29/10/2022

The New Classics #47: Marchen Forest – Mylne and the Forest Gift

 



The Backstory: Marchen Forest is a port of a phone game, and the last one of that batch of Asian games I snatched from Play-Asia. Internet wisdom describes it as an adventure game mixing alchemy and roguelite-ish dungeon crawling, a mix that sounded pretty nifty to me. Surely nothing could go wrong with such a sound gameplay premise, right? 

 


 

The Game: A lot of thing actually went wrong and very quickly at that. First, MF is slow as all heck, and not just when it comes to loading times: everything drags on, from the transitions between scenes to the scenes themselves — to the point where I thought the game had glitched and frozen a couple of times.

 


 

As annoying as it is, that slowness pales in comparison with MF’s utter and unmissable weirdness. What exactly is weird in that game, you may ask? Well, everything. The camera angles are completely bonkers and switch constantly, going from side views to aerial ones with no rhyme or reason.
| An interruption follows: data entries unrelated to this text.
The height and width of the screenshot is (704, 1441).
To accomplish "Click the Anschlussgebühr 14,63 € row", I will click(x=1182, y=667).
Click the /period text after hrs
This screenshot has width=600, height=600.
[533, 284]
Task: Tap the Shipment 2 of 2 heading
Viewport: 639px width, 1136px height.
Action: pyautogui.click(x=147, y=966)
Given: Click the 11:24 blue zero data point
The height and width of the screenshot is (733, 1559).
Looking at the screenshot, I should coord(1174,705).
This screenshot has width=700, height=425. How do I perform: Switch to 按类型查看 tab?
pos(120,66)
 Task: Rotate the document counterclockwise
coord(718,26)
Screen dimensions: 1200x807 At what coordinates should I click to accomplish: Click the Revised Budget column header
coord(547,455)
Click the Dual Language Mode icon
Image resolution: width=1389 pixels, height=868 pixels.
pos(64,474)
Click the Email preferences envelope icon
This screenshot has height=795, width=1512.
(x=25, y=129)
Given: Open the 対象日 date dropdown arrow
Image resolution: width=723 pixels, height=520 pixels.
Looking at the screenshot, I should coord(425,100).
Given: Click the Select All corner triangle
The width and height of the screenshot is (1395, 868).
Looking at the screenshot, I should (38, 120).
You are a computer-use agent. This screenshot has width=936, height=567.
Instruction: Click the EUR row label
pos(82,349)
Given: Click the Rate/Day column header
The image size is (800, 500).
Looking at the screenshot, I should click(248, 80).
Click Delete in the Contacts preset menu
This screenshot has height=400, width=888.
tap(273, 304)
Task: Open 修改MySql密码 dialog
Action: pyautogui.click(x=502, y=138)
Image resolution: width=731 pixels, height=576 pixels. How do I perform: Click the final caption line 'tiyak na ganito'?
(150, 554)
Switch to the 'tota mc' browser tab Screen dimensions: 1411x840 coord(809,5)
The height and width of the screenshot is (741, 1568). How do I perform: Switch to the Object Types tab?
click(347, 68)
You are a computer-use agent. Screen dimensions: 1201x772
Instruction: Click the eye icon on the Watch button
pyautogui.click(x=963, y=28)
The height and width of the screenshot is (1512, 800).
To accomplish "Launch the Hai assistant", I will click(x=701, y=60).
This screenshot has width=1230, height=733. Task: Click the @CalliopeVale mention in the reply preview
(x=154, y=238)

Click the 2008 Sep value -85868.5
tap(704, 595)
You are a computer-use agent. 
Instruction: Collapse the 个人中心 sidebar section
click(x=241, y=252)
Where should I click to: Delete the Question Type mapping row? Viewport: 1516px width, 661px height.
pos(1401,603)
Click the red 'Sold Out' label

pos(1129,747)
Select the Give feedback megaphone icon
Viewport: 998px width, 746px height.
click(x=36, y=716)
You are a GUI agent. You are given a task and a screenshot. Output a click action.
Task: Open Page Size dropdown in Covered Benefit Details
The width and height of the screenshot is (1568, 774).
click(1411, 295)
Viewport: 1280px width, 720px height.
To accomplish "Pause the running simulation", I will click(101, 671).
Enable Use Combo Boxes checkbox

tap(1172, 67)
The gameplay logic is outlandish: you’re sent on a mission to collect ingredients in the great outdoors — only to be stopped by an NPC blocking the way out of your garden, and forced to collect stuff in said garden. Why not simply instruct me to, well, collect stuff in the garden, instead of using a random roadblock? Later, you have to get rid of that obstructing NPC by feeding it a donut you find lying in that same garden: no challenge, no fun, just fake longevity at its best.  

 


 

And since I’m mentioning NPCs, the whole crew of characters looks and feels queer as well. Mylne herself could be cute if not for her puke-green hair yet she’s honestly the best-looking of the bunch. Everybody else looks disturbing, from Mylne’s eyeless grandfather to that useless penguin delivering tutorials at random. Maybe it’s just a matter of taste, and maybe that posse feels like the pinnacle of character design to some eyes; but my own retinas just cannot bear the sight of them any longer. 

 


 

The Verdict: I very seldom dislike a game; but I genuinely dislike Marchen Forest. It’s supposed to get better during late stages, as dungeon crawling kicks in; however, I cannot wait, nor play, until it happen. I’d rather play something that lets me roam dungeons right away — and makes me feel good while we’re at it.